State-count ceiling is `MAX_DFA_STATES = 65_535`. Explosive closures
surface as `PatternError::StateOverflow`.
## Stage 3 — `dfa_minimize`
Hopcroft's partition refinement. Produces the canonical minimal DFA for
the input's accepted language. The output is idempotent:
`minimize(minimize(d)) == minimize(d)` bytewise after canonical state
renumbering. Conform declares `AlgebraicLaw::Idempotent` on this op.
## Stage 4 — `dfa_pack`
Transition-table compression with two format options.

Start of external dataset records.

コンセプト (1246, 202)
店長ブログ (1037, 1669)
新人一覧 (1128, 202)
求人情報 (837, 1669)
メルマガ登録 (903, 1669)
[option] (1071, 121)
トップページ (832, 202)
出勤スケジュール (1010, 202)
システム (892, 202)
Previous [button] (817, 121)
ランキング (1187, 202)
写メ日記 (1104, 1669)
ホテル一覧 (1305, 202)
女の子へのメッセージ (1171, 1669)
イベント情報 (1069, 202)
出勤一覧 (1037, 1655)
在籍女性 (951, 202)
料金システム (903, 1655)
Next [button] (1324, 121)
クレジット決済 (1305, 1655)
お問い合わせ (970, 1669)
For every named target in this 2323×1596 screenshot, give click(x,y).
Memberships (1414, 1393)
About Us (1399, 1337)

**`DfaPackFormat::Dense`** — row-major `state × 256 × u32`. Fastest
scan, largest memory. Pick this when GPU memory is abundant relative to
state count.
**`DfaPackFormat::EquivClass`** — byte-equivalence classes collapse
redundant columns. Ships a 256-entry class table (padded to 4-byte
alignment) followed by `state × num_classes × u32`. Wins dramatically
when the effective alphabet is narrow (typical for regex patterns over
ASCII subsets).
Both formats round-trip through `dfa_unpack` back to a `Dfa` for
verification.
## Stage 5 — `dfa_assemble`
The composite entry point. Takes `&[Pattern<'_>]` (literal bytes or
regex source), escapes each literal, joins with `|`, runs the full
pipeline, and returns a `PackedDfa`. `AssembleOptions` picks the format
and whether to minimize (default: minimize).
## Layout invariants
- Literal bytes are escaped via a single-byte regex atom so they cannot
accidentally be interpreted as metacharacters.
- Non-ASCII literal bytes use a character-class wrapper (`[<byte>]`) so
the Thompson parser treats them as a single-byte atom.
- Empty pattern sets surface `PatternError::EmptyPatternSet`.
- Malformed regex surfaces `PatternError::ParseError` with the exact
byte offset.
## Cache
`pattern::cache` wraps `dfa_assemble` with a content-addressed lookup:
```rust
use vyre_std::pattern::cache::load_or_compute;
let packed = load_or_compute(&patterns, options)?;
```
The key is `FNV-1a(CACHE_VERSION ⊕ options ⊕ patterns)`. Cache files
live under `${XDG_CACHE_HOME:-~/.cache}/vyre/dfa/`. `VYRE_NO_CACHE=1`
disables the cache entirely. `cache::clear()` and `cache::size()`
expose cache management to CLI callers.
## Aho-Corasick build
For pure literal-pattern sets where the user wants the classic
Aho-Corasick trie + failure links + output chain directly (not via
regex construction), `pattern::aho_corasick_build` exposes the CPU
reference and WGSL kernel. The output format is documented in the
module: `[state_count][pattern_count][goto_table][fail_links][out_head]
[out_link][pattern_lengths]`. The GOLDEN and KAT fixture vectors are
byte-diffed against this CPU reference on every test run.
## Consumer examples
- `std/examples/std_pattern_compile.rs` — three patterns → packed DFA →
scan four inputs, runnable via
`cargo run -p vyre-std --example std_pattern_compile`.
- `std/examples/std_arith_overflow.rs` — saturating vs wrapping at
boundary cases.
- `std/benches/dfa_assemble_bench.rs` — measures pipeline throughput
across pattern-set sizes and pack formats.